Lo mismo ocurre al mirar hacia su teatro —Ngaahika Ndeenda (I Will Marry When I Want)— que le costó la cárcel en 1977: la práctica dramatúrgica y la teoría sobre la lengua aparecen aquí como dos lados de la misma apuesta. Su escritura ensayística es menos exuberante que su ficción, pero más implacable: corta en seco, sin ornamentos, con un estilo que parece diseñar una pedagogía política más que una estética.
¿Se le puede reprochar algo al libro? Tal vez la sensación de déjà vu: Ngũgĩ no ofrece aquí grandes sorpresas, ni en el diagnóstico ni en la retórica. Tampoco todos los retratos tienen la misma densidad: los textos sobre Mandela o Gordimer son más sólidos que otros perfiles breves. Pero esa irregularidad no disminuye el efecto global: el libro funciona como mosaico, como conversación con amigos, rivales y fantasmas, más que como tratado cerrado. De hecho las dos piezas mandelianas —“Mandela Memories: An African Prometheus” y “Mandela Comes Home”— y el perfil de Henry Chakava, histórico editor keniano, subrayan un gesto que recorre el libro: la política como traducción de memorias colectivas en instituciones (o catástrofes) y la edición como práctica soberana de la lengua.
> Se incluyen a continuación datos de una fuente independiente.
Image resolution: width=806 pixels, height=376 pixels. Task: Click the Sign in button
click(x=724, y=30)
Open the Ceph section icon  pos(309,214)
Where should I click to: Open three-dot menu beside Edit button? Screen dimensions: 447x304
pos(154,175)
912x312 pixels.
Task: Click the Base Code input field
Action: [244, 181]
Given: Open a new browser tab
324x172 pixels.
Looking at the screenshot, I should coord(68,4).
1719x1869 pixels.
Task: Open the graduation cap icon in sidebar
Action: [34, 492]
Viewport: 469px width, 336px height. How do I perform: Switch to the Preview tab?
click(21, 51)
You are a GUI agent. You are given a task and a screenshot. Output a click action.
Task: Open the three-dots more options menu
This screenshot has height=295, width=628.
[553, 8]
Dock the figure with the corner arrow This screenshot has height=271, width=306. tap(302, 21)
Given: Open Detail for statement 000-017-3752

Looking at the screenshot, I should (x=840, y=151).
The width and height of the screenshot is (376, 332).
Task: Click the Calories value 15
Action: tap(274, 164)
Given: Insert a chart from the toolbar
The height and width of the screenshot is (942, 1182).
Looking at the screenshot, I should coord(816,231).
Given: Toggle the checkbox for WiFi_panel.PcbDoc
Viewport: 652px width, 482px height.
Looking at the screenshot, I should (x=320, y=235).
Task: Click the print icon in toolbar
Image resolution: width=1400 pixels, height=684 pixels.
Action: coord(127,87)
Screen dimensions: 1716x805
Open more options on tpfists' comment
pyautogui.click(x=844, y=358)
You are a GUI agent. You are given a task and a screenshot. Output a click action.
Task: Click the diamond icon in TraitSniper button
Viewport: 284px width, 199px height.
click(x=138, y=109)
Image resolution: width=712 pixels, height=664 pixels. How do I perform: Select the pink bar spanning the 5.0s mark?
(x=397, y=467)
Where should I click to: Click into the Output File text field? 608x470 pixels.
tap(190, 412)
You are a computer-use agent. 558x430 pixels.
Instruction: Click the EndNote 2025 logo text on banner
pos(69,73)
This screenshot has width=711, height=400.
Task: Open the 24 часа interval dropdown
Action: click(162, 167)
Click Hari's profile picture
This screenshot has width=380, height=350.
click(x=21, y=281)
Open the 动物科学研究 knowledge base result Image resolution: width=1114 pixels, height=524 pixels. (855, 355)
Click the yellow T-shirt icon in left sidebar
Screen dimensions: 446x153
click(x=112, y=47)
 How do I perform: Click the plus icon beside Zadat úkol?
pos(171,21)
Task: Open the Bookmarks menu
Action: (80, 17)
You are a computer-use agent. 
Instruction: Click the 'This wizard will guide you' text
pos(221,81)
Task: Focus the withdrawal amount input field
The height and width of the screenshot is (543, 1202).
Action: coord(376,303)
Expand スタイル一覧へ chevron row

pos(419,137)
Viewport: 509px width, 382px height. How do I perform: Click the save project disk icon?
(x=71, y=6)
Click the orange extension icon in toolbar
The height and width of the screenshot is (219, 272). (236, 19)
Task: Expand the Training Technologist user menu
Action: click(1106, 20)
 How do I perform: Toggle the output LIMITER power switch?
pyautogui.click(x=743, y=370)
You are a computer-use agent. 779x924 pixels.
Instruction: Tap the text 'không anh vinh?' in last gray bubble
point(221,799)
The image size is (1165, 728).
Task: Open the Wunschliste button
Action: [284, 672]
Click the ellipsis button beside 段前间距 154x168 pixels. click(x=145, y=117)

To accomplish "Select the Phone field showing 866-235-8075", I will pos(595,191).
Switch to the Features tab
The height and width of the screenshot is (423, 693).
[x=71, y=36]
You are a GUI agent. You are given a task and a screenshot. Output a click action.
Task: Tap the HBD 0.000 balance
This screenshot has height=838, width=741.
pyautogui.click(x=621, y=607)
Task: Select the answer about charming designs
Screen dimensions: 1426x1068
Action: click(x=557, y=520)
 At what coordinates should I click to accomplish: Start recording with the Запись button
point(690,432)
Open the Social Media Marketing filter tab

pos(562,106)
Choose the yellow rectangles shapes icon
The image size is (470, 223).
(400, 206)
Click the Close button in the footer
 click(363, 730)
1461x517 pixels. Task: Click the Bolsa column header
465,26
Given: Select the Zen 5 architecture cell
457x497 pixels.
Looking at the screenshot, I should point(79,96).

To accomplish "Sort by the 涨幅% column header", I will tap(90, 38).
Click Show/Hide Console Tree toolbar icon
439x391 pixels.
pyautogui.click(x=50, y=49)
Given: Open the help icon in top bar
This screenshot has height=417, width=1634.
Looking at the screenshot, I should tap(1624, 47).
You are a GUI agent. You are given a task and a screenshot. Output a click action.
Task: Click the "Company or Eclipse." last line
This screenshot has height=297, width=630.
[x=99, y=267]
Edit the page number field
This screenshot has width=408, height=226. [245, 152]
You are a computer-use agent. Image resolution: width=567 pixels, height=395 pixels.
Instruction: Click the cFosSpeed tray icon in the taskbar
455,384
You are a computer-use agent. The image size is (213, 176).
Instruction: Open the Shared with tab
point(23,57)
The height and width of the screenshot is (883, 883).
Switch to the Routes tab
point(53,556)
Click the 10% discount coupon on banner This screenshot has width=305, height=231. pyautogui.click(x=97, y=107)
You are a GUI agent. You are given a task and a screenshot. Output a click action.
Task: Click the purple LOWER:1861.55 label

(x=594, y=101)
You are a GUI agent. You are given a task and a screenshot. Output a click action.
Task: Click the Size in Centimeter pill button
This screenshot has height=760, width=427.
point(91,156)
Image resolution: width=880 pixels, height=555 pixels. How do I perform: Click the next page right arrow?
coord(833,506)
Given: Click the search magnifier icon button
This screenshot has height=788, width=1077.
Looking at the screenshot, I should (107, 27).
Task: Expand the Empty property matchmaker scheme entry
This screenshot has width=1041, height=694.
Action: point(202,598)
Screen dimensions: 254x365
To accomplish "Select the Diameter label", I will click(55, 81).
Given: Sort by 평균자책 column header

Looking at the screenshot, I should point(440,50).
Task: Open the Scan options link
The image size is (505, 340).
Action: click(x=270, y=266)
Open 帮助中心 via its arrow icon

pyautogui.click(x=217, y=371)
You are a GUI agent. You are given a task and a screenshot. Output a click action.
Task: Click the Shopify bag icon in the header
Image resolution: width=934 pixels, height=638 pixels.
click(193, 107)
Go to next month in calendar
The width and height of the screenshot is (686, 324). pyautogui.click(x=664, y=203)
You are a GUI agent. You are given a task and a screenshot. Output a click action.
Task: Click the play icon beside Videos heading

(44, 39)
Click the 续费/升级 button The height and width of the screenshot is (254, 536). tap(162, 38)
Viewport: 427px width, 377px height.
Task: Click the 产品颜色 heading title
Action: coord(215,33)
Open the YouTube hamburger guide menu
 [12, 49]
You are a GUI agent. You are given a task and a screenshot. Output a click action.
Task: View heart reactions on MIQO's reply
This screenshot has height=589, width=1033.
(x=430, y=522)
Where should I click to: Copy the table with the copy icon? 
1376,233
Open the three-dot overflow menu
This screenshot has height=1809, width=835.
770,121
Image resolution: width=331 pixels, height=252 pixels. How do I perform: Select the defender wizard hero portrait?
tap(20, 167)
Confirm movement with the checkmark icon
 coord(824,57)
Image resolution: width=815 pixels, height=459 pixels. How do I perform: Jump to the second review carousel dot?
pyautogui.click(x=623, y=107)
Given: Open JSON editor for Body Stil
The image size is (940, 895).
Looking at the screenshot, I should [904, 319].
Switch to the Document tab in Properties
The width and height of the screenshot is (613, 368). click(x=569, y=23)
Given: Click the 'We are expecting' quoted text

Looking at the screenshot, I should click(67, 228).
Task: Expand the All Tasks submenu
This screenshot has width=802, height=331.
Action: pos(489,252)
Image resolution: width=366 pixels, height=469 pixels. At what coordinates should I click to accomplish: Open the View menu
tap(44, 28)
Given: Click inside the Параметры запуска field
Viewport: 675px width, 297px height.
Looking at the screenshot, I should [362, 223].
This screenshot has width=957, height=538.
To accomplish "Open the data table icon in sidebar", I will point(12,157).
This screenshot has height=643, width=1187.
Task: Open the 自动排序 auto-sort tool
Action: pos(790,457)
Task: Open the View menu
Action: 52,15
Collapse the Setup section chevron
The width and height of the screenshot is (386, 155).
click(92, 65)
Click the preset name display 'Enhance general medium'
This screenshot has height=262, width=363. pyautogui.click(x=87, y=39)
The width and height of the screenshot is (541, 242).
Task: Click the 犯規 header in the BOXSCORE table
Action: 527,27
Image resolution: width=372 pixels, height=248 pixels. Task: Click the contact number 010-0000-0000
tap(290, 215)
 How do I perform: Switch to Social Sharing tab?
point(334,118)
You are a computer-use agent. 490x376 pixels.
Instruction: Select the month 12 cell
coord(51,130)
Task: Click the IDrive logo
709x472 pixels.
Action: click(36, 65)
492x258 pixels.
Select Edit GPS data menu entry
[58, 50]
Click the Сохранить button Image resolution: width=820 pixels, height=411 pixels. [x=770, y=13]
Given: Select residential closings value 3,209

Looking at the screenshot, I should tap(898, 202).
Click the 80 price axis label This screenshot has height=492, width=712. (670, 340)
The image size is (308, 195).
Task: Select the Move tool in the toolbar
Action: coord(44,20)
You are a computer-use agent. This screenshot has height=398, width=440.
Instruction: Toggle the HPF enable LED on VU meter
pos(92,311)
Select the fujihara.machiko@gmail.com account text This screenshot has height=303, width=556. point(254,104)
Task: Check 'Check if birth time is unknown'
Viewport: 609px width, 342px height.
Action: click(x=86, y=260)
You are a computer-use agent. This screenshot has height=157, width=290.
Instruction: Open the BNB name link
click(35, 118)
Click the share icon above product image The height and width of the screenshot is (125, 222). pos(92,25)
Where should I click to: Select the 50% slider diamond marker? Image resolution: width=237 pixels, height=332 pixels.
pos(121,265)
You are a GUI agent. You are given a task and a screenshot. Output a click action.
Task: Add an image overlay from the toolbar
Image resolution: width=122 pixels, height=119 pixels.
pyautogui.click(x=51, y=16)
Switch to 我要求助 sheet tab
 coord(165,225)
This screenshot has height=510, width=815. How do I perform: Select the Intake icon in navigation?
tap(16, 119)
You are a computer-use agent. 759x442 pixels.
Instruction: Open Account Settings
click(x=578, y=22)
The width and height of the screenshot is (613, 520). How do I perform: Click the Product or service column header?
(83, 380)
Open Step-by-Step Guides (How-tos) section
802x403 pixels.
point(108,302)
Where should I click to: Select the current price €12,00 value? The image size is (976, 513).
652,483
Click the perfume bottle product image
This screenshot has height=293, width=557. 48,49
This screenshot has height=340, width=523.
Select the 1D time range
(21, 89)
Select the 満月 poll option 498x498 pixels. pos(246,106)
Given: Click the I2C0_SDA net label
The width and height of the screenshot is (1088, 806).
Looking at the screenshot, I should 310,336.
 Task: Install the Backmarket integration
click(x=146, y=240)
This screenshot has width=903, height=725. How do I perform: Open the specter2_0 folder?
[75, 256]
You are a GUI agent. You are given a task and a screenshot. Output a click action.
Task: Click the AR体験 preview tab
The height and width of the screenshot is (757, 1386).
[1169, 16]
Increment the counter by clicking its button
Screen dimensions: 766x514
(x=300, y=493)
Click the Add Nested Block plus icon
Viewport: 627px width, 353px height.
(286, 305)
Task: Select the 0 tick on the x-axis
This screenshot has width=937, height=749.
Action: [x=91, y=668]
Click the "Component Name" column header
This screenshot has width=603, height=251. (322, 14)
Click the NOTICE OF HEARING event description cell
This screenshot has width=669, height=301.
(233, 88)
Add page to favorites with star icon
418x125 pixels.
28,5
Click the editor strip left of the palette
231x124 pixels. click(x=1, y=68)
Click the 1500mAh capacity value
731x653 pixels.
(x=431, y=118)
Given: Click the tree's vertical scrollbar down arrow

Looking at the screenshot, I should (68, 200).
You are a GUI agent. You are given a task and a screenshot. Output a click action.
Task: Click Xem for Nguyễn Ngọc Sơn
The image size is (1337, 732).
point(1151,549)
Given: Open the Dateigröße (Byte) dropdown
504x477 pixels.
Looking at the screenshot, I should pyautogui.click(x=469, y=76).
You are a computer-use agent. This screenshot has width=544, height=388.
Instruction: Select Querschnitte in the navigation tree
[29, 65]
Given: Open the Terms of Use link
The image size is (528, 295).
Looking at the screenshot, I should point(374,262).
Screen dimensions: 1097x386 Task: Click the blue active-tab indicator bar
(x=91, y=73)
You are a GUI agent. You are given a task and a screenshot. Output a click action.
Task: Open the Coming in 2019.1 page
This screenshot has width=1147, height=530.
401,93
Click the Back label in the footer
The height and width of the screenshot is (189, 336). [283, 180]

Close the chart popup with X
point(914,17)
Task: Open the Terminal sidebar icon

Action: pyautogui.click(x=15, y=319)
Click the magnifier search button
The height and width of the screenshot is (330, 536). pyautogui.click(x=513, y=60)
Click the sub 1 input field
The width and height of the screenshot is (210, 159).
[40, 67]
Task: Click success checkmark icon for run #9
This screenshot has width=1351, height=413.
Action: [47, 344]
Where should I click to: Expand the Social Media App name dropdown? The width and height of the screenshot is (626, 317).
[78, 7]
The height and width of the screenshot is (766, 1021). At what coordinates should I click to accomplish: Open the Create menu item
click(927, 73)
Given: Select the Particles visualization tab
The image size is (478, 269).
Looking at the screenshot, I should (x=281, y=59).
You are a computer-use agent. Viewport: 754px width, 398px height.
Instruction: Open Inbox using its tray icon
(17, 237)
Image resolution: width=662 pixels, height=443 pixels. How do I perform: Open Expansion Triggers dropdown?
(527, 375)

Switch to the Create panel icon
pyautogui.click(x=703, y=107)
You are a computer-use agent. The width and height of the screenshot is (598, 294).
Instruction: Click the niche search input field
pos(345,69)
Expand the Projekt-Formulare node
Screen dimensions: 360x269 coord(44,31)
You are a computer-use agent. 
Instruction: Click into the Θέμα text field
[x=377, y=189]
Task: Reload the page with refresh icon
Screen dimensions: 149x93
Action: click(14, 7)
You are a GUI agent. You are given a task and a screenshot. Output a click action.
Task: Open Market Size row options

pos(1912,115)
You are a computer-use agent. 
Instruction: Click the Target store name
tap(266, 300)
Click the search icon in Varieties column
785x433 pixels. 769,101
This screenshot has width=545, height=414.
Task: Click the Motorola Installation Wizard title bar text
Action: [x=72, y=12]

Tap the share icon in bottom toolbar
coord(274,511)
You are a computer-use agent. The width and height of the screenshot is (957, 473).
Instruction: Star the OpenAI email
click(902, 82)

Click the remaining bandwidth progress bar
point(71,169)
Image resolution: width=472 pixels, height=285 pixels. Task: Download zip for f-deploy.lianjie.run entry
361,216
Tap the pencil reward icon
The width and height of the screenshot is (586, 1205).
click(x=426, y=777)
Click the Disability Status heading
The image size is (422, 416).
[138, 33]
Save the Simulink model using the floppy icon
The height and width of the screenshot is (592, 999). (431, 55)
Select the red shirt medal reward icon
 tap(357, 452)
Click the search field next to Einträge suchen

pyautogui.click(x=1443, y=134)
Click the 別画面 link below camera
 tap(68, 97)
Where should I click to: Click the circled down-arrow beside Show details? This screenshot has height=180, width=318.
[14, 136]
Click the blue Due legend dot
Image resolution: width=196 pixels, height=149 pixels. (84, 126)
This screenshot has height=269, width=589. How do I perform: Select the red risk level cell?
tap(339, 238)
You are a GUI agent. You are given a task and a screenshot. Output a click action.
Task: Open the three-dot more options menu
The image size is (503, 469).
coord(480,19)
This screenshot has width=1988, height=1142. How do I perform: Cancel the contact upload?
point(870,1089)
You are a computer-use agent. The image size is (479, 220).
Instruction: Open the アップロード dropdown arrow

Lo más conmovedor es el tono testamentario. No hay resignación, pero sí una especie de paz combativa: el autor sabe que no verá el desenlace de la batalla por las lenguas africanas, pero deja herramientas para quienes continúen. Y al leerlo en contraste con sus ficciones, queda claro que su obra ensayística fue el marco conceptual de su novelística, y su novelística el laboratorio narrativo de sus ensayos.
Decolonizing Language and Other Revolutionary Ideas no es solo la última palabra de un escritor mayor: es la confirmación de que la obra de Ngũgĩ, ficción y ensayo, forma un todo inseparable. Su literatura puso en escena las tensiones entre la lengua impuesta y la lengua propia; su ensayo las pensó y las nombró. En conjunto, esa doble apuesta nos recuerda que la literatura no se limita a representar el mundo: también lo inventa, lo traduce y lo devuelve a quienes hablan desde los márgenes. En ese gesto —modesto, persistente, radical— reside la fuerza de un clásico.